The request — Please copy out the rows below word for word, starting with the line that contains "at (420, 204)." and continuing through the end of the rows.

[Rows excerpted from a collection]

##########

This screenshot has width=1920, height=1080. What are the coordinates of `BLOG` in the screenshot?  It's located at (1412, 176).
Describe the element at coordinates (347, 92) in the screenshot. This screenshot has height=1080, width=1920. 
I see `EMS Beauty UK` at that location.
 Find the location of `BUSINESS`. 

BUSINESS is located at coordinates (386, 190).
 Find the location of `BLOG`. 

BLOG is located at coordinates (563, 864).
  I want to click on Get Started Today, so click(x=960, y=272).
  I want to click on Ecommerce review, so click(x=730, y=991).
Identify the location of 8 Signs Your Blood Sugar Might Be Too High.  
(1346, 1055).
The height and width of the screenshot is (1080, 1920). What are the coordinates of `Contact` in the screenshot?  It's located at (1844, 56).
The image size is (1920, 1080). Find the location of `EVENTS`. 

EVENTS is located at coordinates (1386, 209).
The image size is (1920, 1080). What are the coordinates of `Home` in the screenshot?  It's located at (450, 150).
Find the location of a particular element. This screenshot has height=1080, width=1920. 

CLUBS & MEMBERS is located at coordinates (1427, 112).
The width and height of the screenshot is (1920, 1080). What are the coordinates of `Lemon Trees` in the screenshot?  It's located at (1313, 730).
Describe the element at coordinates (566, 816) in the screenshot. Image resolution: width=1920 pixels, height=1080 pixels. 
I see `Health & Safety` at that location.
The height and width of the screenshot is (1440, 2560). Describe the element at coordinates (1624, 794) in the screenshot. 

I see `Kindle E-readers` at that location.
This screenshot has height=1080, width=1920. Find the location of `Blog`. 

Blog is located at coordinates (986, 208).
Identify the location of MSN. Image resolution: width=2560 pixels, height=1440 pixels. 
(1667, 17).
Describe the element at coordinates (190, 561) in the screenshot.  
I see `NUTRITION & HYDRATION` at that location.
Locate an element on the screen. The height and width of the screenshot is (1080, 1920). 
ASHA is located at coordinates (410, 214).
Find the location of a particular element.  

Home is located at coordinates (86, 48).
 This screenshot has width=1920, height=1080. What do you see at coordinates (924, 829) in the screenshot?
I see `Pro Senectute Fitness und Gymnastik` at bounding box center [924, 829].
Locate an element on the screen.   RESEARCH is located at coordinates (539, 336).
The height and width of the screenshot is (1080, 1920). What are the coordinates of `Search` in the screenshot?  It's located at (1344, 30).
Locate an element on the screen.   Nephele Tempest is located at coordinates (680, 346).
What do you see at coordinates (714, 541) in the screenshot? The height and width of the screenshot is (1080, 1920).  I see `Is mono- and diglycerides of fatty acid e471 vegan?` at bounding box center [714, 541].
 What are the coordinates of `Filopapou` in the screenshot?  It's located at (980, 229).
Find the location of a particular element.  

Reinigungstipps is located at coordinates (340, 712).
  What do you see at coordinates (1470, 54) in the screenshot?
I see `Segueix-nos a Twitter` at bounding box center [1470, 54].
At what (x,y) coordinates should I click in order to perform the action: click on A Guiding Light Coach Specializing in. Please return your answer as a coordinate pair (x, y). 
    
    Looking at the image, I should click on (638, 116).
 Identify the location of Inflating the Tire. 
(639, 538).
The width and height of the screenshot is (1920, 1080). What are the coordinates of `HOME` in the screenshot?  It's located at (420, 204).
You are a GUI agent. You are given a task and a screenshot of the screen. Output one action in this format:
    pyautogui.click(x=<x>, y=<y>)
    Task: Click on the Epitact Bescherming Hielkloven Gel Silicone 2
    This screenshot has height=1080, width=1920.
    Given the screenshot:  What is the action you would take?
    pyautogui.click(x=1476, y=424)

##########

Full output —
The width and height of the screenshot is (1920, 1080). What are the coordinates of `HOME` in the screenshot?  It's located at (420, 204).
You are a GUI agent. You are given a task and a screenshot of the screen. Output one action in this format:
    pyautogui.click(x=<x>, y=<y>)
    Task: Click on the Epitact Bescherming Hielkloven Gel Silicone 2
    This screenshot has height=1080, width=1920.
    Given the screenshot:  What is the action you would take?
    pyautogui.click(x=1476, y=424)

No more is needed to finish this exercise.